26

how can I force PHP to add the BOM when using utf8_encode ?

Here's what I am trying to do:

$zip->addFromString($filename, utf8_encode($xml));

Unfortunately (for me), the result will not have the BOM mark at the beginning.

Devin Burke
  • 13,642
  • 12
  • 55
  • 82
Jeano
  • 263
  • 1
  • 3
  • 4

1 Answers1

78

Have you tried adding one yourself?

The UTF-8 BOM seems to be 0xEF 0xBB 0xBF, so you can attach it to your string after conversion to UTF-8.

$utf8_with_bom = chr(239) . chr(187) . chr(191) . $utf8_string;

Watch out, though. utf8_encode wants an ISO-8859-1 string. If you're working with XML, make sure that the XML isn't already UTF-8 encoded.

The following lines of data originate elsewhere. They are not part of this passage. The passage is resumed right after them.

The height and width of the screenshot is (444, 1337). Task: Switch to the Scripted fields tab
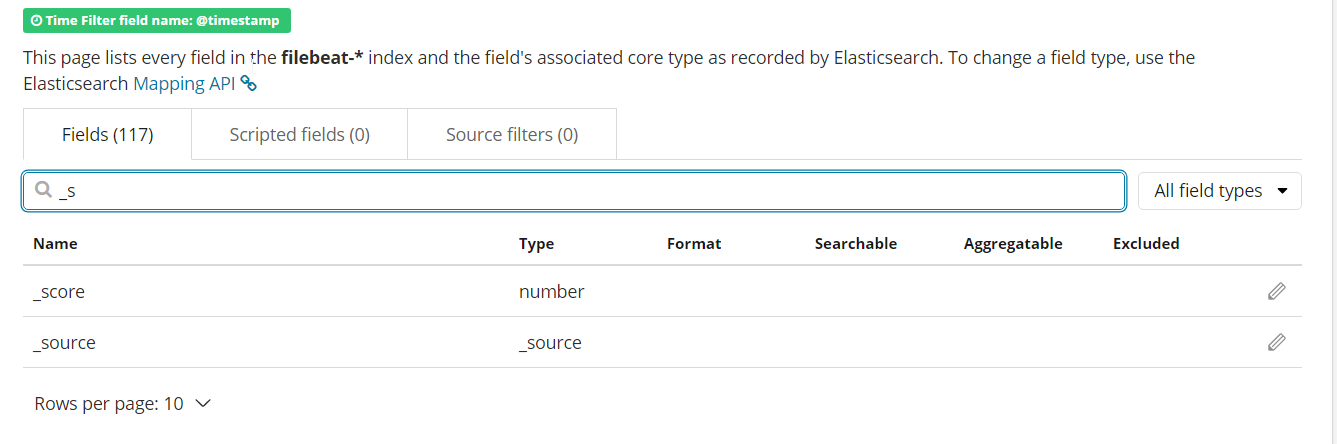[x=299, y=134]
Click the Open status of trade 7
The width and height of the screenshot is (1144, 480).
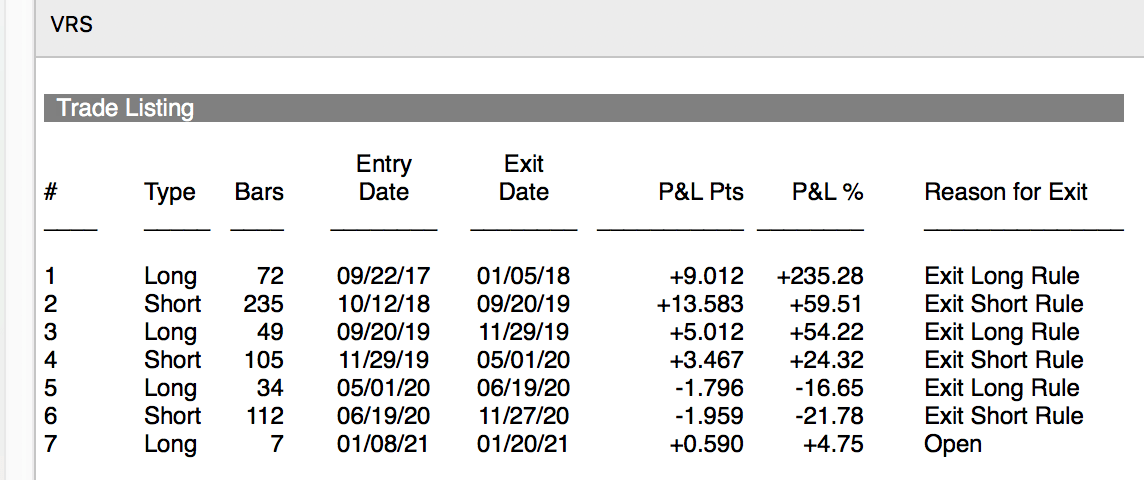(953, 444)
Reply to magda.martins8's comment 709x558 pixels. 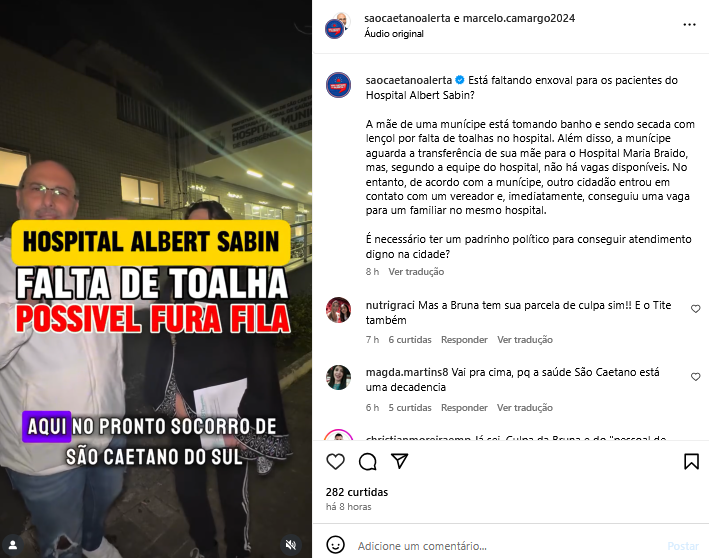pos(464,407)
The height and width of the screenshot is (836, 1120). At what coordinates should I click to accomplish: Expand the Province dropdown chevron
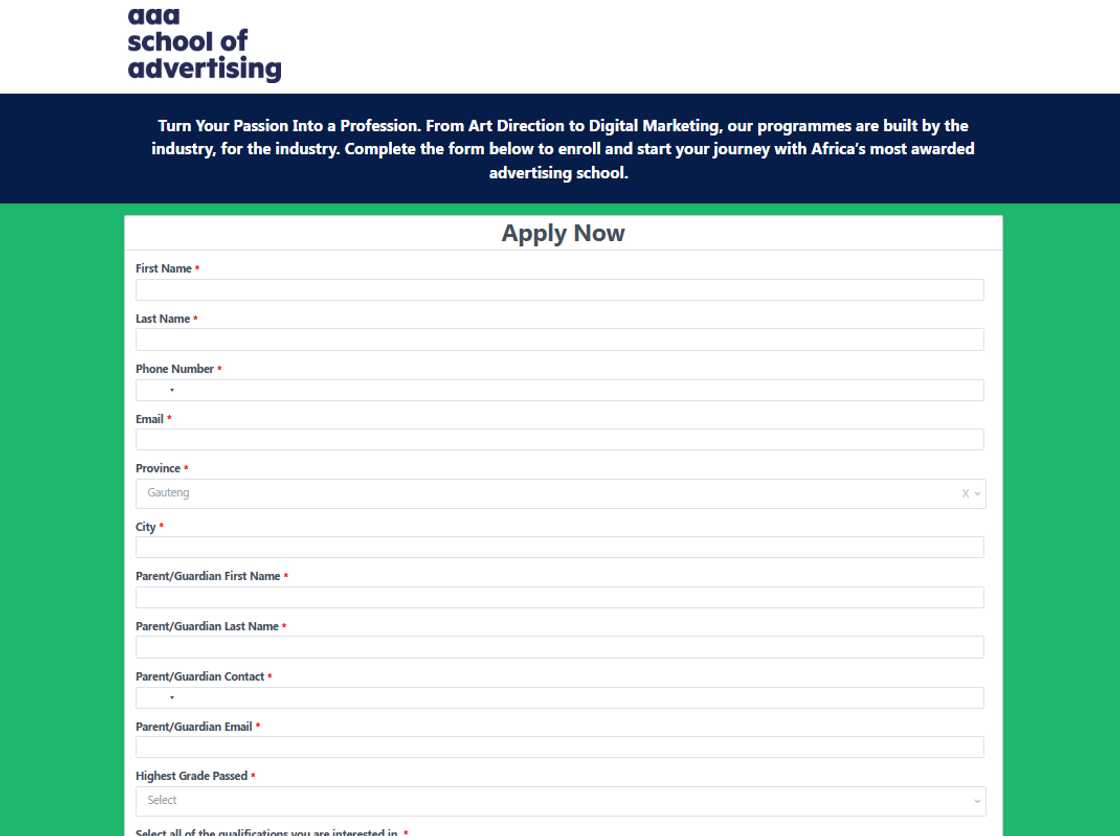pos(975,492)
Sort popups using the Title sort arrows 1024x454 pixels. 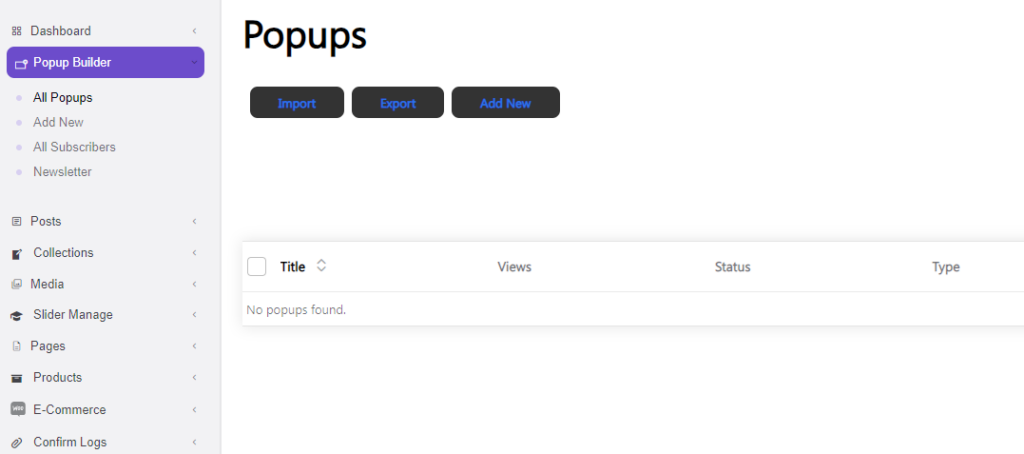pos(321,266)
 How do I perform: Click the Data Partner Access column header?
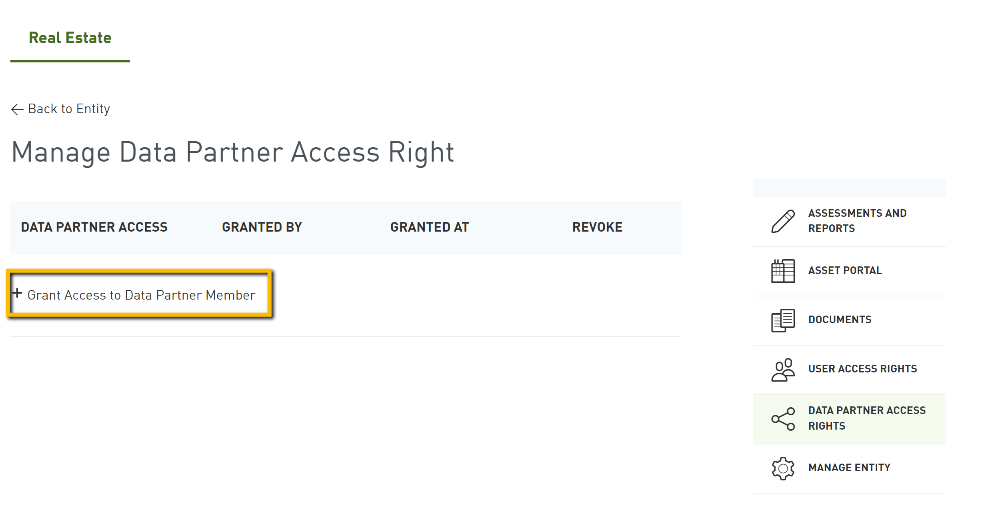(x=94, y=227)
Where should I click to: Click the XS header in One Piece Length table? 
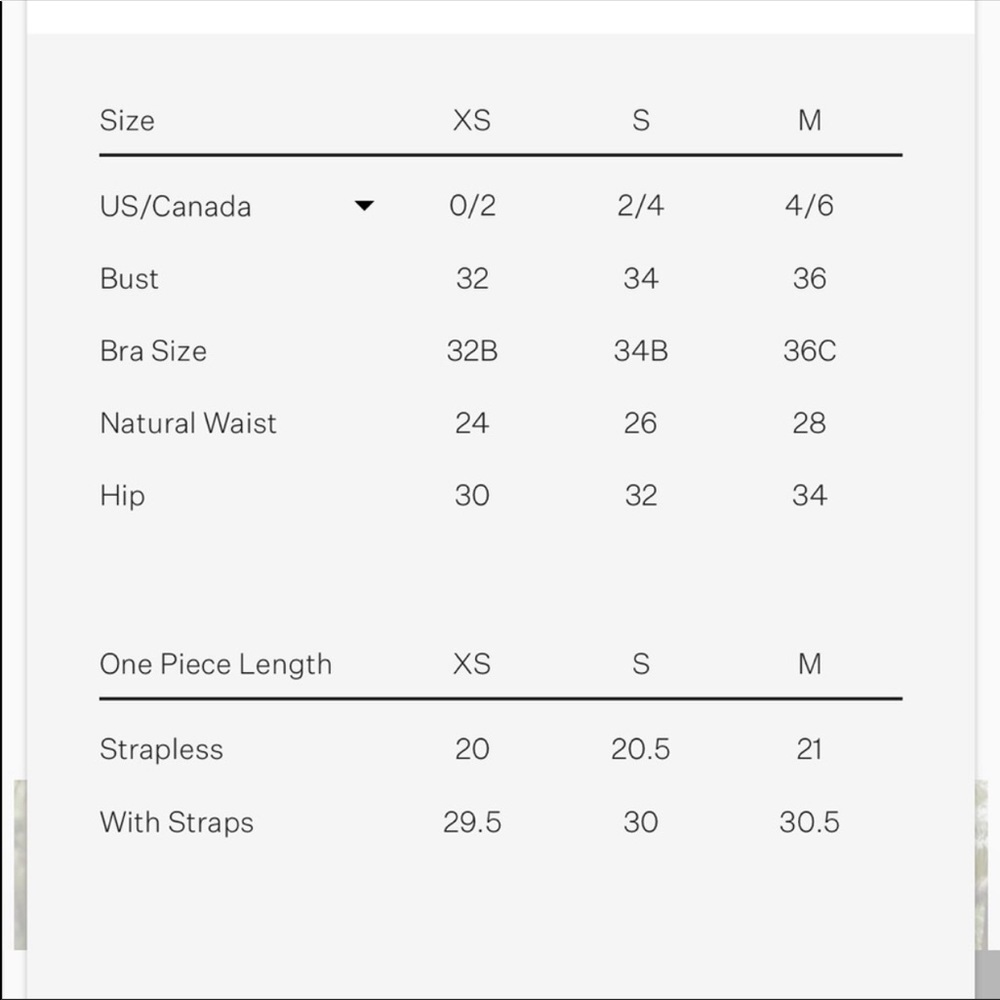pos(472,664)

The comments on the documentation suggest that the function is broken in a variety of fun ways, so you shouldn't throw it around unless you know that you need it.

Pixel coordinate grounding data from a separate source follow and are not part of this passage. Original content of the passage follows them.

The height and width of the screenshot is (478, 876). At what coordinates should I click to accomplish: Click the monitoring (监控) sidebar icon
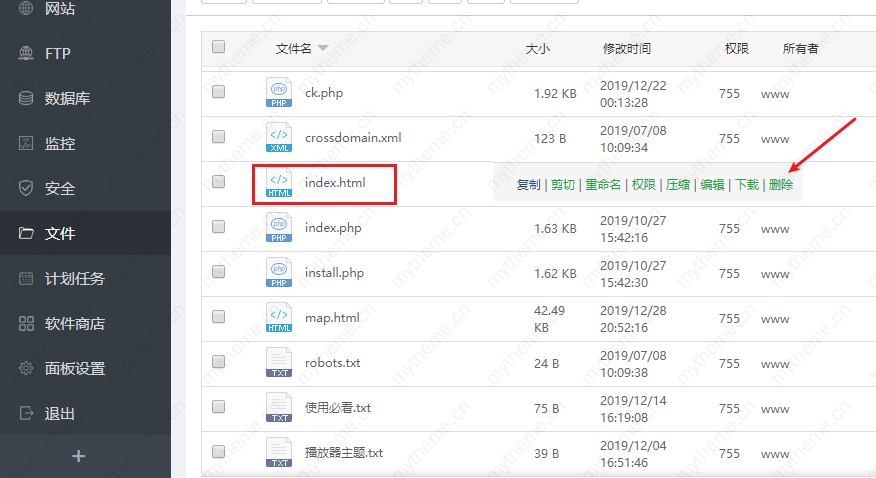[26, 144]
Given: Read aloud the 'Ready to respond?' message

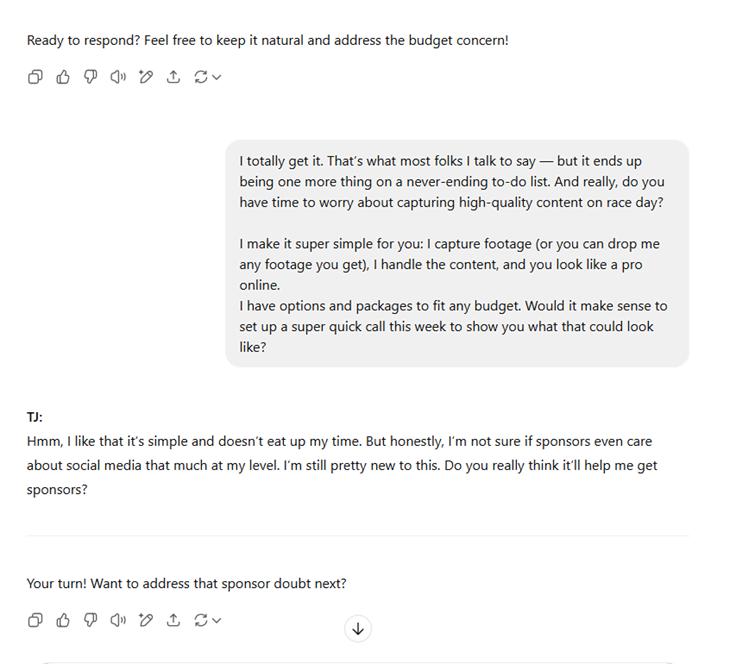Looking at the screenshot, I should tap(118, 77).
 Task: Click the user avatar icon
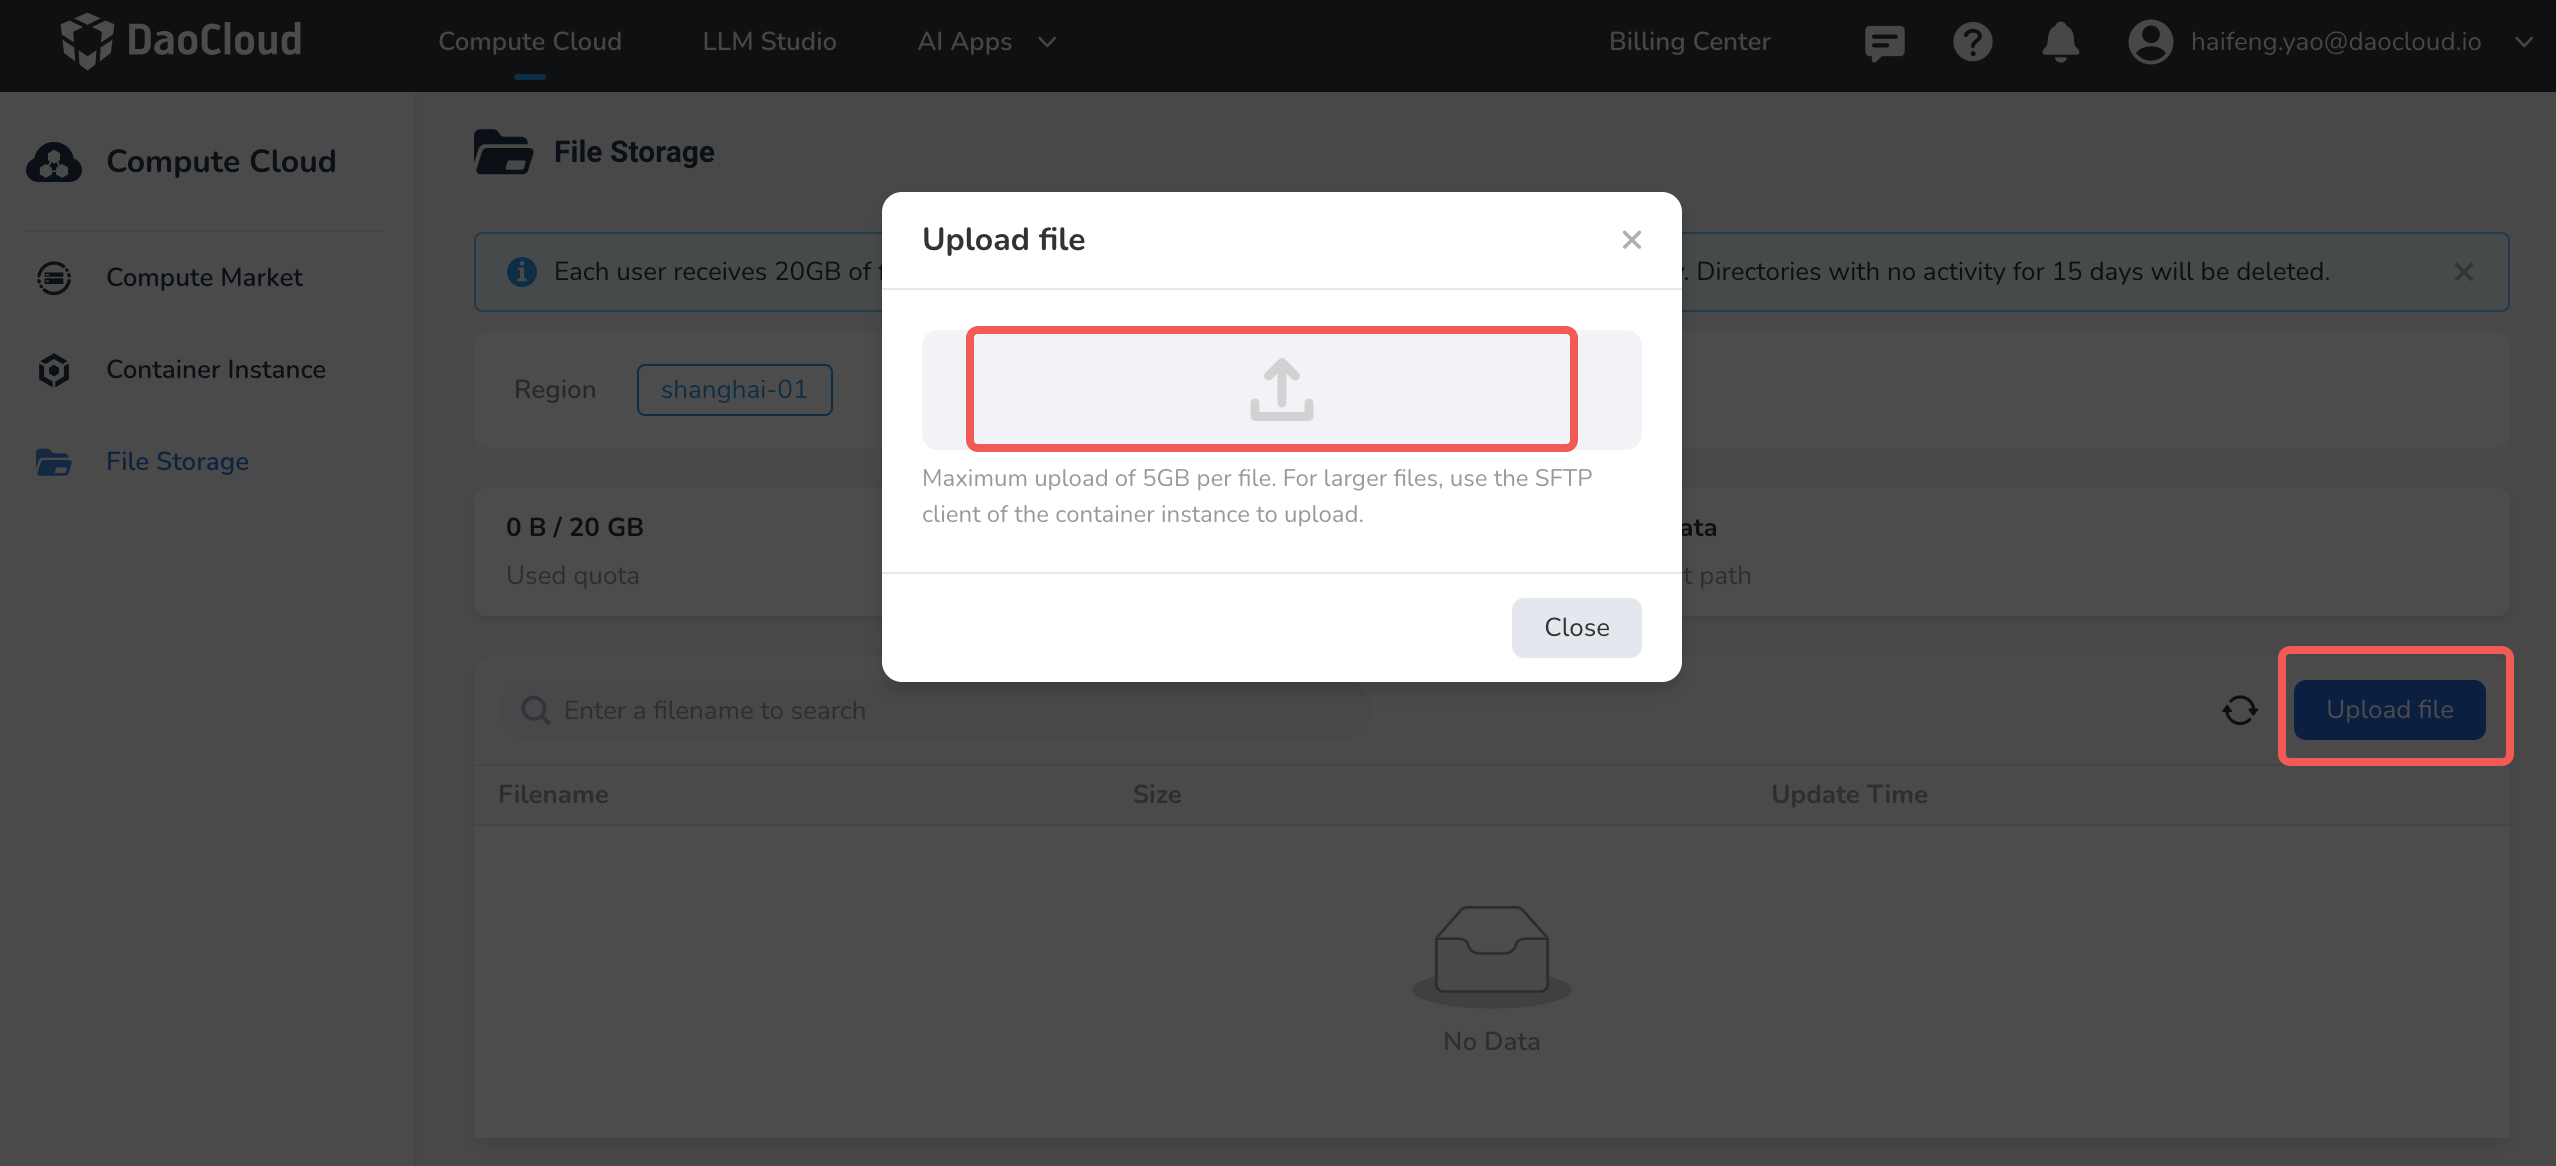click(x=2150, y=42)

Remember, PHP strings are simply dumb, unknowing bytes. They don't have a character set attached to them, so if the data in the string is already UTF-8, you don't need to run the conversion.

Also, the linked Wikipedia article says this:

While Unicode standard allows BOM in UTF-8, it does not require or recommend it. Byte order has no meaning in UTF-8 so a BOM only serves to identify a text stream or file as UTF-8 or that it was converted from another format that has a BOM.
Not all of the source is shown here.